A final discussion topic is that we encountered two primary challenges because our analysis covered a vast geographic area. First, potentially infinite combinations of factors affect disease spread in all local areas in the study area, making data and analysis choices difficult. Second, datasets that cover the study area are naturally big, making many analyses computer resource-intensive and time-consuming.

To overcome these challenges, we propose future precise research using a large map scale (covering a relatively small ground area) analysis. The geographic area we mentioned in the Spatial proximity’s impact on disease outbreaks subsection around the Great Lakes of Africa is a top candidate for such research. Focusing on a smaller area would mean shorter computer analysis wait times and a more in-depth understanding of data patterns. This analysis can also be done to ensure that it scales to larger areas given more time and resources.
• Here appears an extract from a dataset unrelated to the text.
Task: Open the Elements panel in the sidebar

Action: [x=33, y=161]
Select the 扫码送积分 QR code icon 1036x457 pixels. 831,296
For example, our proposed research could incorporate datasets like roads and other transportation networks; length of commute and other movement data like modes of transportation; water bodies; rivers; detailed data about water bodies like water retention, drainage, and depth; population distribution; demographic data like age, education, sex, and income; and human lifestyle data like occupation, religion, mobility, and gatherings. Since model research, analysis, and development are time-consuming, focusing on a relatively small geographic area while ensuring computational methods scale would produce valuable and efficient models that still have the advantage of rapidly producing insights over vast areas.

We anticipate that such research can answer questions like: When clustering districts to find similar districts by data, do they have similar case counts? How do proximity and usage of transportation networks affect cases? What are the effects of human mobility levels and types of cases? Do water body characteristics like water retention length, depth, and salinity affect cases? How does population proximity to other spatial data like road networks and schools affect cases? How do residents’ demographic data factors like age affect cases? How do human lifestyle factors affect cases?